Genetic tests of ancient settlers' remains show that Europe is a melting pot of bloodlines from Africa, the Middle East, and today's Russia.
The idea that there were once “pure” populations of ancestral Europeans, there since the days of woolly mammoths, has inspired ideologues since well before the Nazis. It has long nourished white racism, and in recent years it has stoked fears about the impact of immigrants: fears that have threatened to rip apart the European Union and roiled politics in the United States.
Now scientists are delivering new answers to the question of who Europeans really are and where they came from. Their findings suggest that the continent has been a melting pot since the Ice Age. Europeans living today, in whatever country, are a varying mix of ancient bloodlines hailing from Africa, the Middle East, and the Russian steppe.
The evidence comes from archaeological artifacts, from the analysis of ancient teeth and bones, and from linguistics. But above all it comes from the new field of paleogenetics. During the past decade it has become possible to sequence the entire genome of humans who lived tens of millennia ago. Technical advances in just the past few years have made it cheap and efficient to do so; a well-preserved bit of skeleton can now be sequenced for around $500.
The result has been an explosion of new information that is transforming archaeology. In 2018 alone, the genomes of more than a thousand prehistoric humans were determined, mostly from bones dug up years ago and preserved in museums and archaeological labs. In the process any notion of European genetic purity has been swept away on a tide of powdered bone.
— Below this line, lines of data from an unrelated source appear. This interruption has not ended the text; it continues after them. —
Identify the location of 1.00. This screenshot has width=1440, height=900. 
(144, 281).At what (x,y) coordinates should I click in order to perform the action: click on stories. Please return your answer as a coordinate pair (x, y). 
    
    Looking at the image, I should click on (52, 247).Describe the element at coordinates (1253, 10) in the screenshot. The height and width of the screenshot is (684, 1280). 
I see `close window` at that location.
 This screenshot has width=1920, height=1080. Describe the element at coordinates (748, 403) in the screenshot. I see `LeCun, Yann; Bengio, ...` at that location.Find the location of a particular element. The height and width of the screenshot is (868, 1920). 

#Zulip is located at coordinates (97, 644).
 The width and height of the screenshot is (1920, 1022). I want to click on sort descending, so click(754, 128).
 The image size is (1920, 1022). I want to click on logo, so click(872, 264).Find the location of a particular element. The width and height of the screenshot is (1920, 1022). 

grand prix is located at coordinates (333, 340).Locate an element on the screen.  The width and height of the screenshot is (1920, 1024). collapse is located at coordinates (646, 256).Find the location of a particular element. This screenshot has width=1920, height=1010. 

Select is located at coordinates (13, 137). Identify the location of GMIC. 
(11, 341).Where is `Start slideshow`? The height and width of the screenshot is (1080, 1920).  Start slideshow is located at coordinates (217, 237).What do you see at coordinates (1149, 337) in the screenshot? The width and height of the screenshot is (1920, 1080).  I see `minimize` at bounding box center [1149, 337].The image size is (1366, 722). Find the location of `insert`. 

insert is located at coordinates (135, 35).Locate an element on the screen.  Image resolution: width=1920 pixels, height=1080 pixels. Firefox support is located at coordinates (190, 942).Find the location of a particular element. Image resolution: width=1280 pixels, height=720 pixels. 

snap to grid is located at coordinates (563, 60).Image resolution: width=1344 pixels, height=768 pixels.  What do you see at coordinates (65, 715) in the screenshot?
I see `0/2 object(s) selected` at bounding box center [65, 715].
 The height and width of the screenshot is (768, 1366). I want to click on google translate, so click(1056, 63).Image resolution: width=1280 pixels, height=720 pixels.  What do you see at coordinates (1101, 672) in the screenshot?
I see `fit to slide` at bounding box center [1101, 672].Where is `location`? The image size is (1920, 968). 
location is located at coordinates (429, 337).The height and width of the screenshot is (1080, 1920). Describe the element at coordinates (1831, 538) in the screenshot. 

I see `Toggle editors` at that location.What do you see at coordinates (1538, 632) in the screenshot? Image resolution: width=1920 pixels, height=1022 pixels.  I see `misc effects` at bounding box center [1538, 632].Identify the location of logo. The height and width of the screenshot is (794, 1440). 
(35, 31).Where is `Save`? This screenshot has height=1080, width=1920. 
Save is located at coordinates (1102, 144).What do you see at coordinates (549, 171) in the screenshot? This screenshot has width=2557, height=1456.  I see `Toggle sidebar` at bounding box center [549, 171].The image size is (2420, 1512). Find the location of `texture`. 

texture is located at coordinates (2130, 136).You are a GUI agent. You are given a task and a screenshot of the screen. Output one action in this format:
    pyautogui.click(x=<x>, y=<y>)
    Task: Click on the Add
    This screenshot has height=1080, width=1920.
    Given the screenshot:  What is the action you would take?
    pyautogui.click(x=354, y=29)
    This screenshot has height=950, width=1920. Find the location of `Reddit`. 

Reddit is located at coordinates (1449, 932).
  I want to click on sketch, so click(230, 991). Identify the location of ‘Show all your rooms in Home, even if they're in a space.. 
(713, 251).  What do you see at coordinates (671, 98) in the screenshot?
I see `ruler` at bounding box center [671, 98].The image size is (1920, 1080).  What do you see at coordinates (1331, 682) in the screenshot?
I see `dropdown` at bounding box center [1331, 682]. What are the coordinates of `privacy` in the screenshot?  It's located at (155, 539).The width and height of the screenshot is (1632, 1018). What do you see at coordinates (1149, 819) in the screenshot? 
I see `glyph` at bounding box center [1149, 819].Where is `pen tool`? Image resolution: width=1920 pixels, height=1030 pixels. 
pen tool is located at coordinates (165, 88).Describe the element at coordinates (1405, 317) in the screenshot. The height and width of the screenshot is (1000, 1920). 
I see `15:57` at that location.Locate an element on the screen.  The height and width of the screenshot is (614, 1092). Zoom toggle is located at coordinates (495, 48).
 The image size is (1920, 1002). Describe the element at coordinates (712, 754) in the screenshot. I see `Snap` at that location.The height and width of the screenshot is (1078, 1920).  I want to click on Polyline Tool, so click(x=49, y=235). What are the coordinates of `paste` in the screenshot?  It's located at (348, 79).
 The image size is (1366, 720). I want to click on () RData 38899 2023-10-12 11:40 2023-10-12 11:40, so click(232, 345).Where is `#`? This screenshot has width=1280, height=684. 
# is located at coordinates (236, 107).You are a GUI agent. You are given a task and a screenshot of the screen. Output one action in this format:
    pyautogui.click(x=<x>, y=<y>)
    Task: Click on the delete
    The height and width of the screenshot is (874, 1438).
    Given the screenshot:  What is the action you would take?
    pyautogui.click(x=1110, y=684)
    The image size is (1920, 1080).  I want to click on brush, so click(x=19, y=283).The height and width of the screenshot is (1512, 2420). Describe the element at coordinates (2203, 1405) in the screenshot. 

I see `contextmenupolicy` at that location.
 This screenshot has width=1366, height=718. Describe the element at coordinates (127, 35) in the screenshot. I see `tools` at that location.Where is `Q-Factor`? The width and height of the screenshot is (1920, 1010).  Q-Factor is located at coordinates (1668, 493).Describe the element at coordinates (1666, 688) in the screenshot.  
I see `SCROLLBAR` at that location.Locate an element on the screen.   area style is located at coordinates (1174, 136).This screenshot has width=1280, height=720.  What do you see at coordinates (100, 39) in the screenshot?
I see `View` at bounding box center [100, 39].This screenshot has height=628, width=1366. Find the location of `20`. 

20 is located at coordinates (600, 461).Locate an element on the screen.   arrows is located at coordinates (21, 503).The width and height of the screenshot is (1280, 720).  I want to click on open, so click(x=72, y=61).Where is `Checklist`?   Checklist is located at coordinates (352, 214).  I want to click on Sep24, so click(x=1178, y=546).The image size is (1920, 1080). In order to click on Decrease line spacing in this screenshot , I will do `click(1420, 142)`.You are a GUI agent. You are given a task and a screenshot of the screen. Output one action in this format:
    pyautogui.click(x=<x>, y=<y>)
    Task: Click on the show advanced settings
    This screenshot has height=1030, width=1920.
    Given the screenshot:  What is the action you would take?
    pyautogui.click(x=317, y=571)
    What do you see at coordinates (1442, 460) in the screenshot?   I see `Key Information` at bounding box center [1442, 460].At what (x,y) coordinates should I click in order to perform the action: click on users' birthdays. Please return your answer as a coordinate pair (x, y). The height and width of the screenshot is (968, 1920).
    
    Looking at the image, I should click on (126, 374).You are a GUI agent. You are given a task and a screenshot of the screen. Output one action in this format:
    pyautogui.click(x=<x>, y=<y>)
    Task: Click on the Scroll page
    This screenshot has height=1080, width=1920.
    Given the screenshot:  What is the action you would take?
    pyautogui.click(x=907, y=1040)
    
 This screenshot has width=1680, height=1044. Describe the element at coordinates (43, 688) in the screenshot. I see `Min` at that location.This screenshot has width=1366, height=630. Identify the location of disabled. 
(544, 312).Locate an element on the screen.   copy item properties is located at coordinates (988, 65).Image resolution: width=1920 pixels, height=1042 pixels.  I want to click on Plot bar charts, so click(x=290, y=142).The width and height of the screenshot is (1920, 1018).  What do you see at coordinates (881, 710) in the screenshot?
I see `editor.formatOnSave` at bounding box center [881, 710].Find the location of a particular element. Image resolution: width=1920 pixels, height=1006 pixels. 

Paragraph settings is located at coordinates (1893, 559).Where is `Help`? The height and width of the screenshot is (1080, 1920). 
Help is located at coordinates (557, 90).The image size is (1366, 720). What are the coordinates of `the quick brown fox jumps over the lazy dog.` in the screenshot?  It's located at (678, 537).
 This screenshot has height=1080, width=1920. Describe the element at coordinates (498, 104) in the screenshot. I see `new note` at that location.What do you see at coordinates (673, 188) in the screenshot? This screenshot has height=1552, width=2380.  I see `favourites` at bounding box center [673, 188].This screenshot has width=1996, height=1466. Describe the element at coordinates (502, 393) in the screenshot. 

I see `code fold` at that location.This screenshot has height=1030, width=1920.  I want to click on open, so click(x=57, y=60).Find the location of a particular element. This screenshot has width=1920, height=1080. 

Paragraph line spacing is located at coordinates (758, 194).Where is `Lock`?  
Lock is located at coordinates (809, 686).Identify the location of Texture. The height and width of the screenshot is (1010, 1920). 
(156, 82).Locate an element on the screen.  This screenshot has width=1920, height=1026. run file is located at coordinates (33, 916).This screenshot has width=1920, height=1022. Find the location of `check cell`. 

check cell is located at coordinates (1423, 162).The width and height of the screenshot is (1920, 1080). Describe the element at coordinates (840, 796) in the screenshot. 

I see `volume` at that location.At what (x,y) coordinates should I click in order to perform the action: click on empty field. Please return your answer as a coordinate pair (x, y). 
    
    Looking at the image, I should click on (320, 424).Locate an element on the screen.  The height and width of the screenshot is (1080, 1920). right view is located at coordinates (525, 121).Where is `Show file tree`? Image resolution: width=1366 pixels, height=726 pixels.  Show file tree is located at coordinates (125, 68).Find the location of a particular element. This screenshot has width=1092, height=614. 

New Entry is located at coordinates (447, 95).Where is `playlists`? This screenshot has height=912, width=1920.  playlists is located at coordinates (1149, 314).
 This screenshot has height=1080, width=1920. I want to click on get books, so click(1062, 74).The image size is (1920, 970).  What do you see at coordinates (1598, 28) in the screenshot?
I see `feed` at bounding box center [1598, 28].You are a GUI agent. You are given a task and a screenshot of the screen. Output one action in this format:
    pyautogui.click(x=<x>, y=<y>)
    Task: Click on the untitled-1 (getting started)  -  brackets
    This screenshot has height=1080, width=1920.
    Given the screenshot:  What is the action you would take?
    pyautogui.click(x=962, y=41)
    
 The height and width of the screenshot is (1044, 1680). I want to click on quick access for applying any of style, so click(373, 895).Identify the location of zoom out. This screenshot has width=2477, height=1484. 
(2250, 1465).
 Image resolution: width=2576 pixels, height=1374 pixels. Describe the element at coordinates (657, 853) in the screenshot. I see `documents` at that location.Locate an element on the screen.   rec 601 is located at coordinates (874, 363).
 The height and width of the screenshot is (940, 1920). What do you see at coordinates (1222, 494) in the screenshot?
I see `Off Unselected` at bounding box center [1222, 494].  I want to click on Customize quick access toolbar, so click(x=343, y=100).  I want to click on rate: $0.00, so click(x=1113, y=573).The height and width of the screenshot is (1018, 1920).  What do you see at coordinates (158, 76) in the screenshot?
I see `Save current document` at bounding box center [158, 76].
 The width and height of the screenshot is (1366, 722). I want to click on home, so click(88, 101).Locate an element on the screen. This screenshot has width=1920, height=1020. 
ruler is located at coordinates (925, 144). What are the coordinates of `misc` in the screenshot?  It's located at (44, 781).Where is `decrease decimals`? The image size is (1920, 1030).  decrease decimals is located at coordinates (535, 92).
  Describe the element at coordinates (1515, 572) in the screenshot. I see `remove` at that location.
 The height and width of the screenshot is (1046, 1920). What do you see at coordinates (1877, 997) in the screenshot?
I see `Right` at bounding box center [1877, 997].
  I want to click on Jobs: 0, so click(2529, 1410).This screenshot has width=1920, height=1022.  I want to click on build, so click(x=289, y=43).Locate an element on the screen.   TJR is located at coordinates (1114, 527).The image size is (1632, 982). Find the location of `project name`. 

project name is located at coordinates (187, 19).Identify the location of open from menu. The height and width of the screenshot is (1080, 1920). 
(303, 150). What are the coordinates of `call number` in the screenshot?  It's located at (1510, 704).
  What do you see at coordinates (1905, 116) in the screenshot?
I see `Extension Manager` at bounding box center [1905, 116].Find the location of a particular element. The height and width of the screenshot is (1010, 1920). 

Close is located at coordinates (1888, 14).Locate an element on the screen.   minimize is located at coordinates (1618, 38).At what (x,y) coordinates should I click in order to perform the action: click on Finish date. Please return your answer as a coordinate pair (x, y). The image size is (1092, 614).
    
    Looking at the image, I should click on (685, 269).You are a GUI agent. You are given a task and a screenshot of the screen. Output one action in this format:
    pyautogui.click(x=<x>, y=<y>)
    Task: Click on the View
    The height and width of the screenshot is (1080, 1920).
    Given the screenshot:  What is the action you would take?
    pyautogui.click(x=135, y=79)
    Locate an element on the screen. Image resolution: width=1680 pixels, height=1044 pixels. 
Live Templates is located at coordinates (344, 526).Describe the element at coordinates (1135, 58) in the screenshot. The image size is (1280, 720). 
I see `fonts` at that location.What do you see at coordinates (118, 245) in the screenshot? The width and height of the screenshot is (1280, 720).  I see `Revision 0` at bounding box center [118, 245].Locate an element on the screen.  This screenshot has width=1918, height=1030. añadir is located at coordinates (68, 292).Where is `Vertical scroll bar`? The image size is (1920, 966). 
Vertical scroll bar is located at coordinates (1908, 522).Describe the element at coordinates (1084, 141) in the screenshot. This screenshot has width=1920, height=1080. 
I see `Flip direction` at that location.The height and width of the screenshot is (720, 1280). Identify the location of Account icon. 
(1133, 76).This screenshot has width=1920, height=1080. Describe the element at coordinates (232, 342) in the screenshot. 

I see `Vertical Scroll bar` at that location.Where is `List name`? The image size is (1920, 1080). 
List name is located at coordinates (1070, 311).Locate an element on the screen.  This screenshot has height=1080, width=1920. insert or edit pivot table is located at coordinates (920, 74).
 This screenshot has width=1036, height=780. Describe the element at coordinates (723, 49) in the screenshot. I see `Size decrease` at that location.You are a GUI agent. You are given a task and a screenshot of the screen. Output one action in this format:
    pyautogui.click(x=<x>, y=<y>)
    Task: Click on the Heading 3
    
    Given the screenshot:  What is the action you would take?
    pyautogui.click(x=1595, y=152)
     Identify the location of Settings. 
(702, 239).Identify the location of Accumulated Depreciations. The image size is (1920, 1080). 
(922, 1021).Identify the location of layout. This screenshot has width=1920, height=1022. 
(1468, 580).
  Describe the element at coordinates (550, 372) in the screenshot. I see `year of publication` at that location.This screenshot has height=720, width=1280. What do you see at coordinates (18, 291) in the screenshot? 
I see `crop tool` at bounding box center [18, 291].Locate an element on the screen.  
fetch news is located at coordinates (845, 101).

Analysis of ancient genomes provides the equivalent of the personal DNA testing kits available today, but for people who died long before humans invented writing, the wheel, or pottery. The genetic information is startlingly complete: Everything from hair and eye color to the inability to digest milk can be determined from a thousandth of an ounce of bone or tooth. And like personal DNA tests, the results reveal clues to the identities and origins of ancient humans’ ancestors—and thus to ancient migrations.
Three major movements of people, it now seems clear, shaped the course of European prehistory. Immigrants brought art and music, farming and cities, domesticated horses and the wheel. They introduced the Indo-European languages spoken across much of the continent today. They may have even brought the plague. The last major contributors to western and central Europe’s genetic makeup—the last of the first Europeans, so to speak—arrived from the Russian steppe as Stonehenge was being built, nearly 5,000 years ago. They finished the job.
In an era of debate over migration and borders, the science shows that Europe is a continent of immigrants and always has been. “The people who live in a place today are not the descendants of people who lived there long ago,” says Harvard University paleogeneticist David Reich. “There are no indigenous people—anyone who hearkens back to racial purity is confronted with the meaninglessness of the concept.”